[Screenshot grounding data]

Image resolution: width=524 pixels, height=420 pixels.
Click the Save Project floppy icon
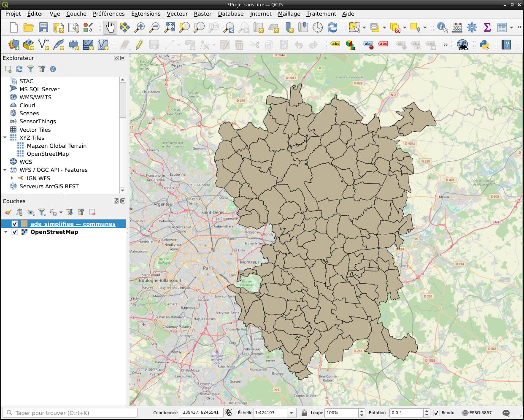[x=43, y=28]
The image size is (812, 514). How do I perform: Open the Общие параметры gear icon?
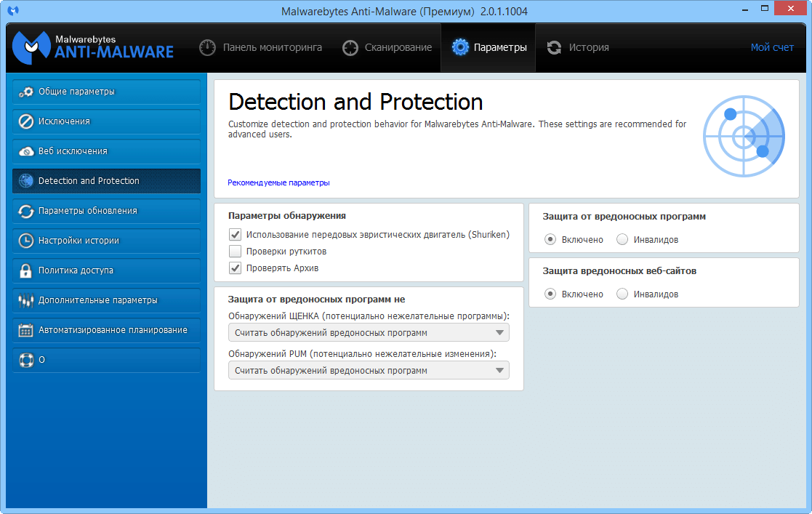tap(25, 92)
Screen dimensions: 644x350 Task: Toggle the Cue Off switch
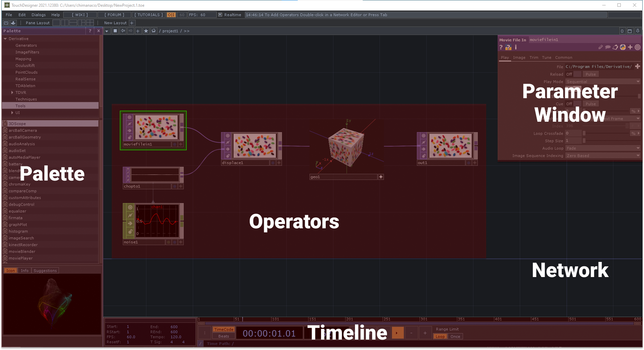point(577,104)
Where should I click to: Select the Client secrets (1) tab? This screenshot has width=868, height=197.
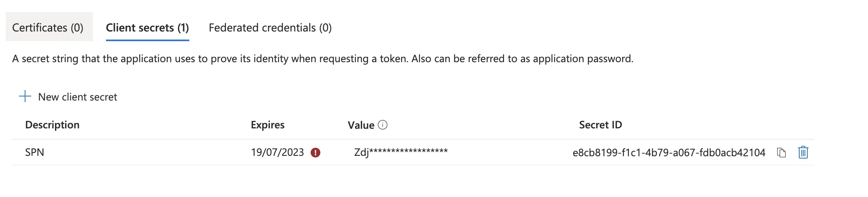point(148,27)
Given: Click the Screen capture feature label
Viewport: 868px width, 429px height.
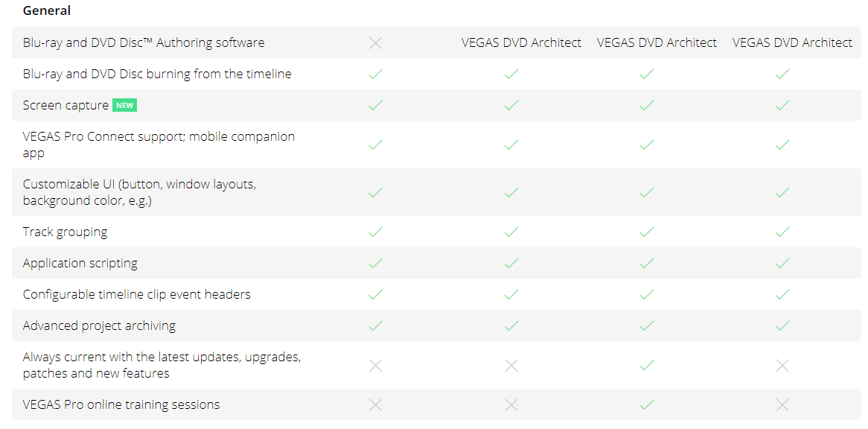Looking at the screenshot, I should point(66,105).

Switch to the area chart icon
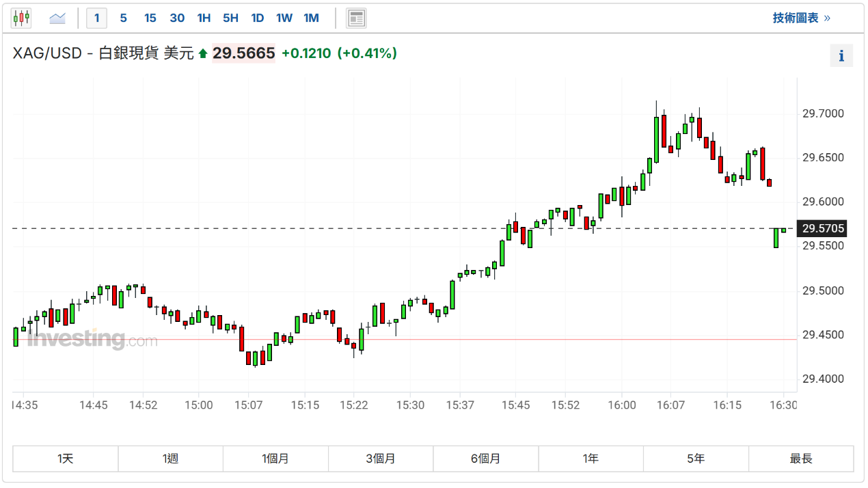click(57, 18)
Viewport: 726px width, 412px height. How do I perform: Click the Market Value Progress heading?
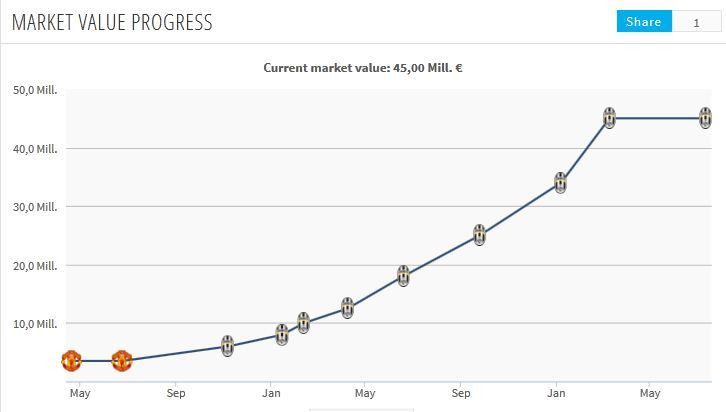pos(112,22)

INSTRUCTIONS FOR THE TASK
Could you repeat exactly the lines from the one containing "Viewport: 726px width, 412px" through the last line of the records, both included, without the pictures?

YOUR SOLUTION
Viewport: 726px width, 412px height. How do I perform: Click the Market Value Progress heading?
pos(112,22)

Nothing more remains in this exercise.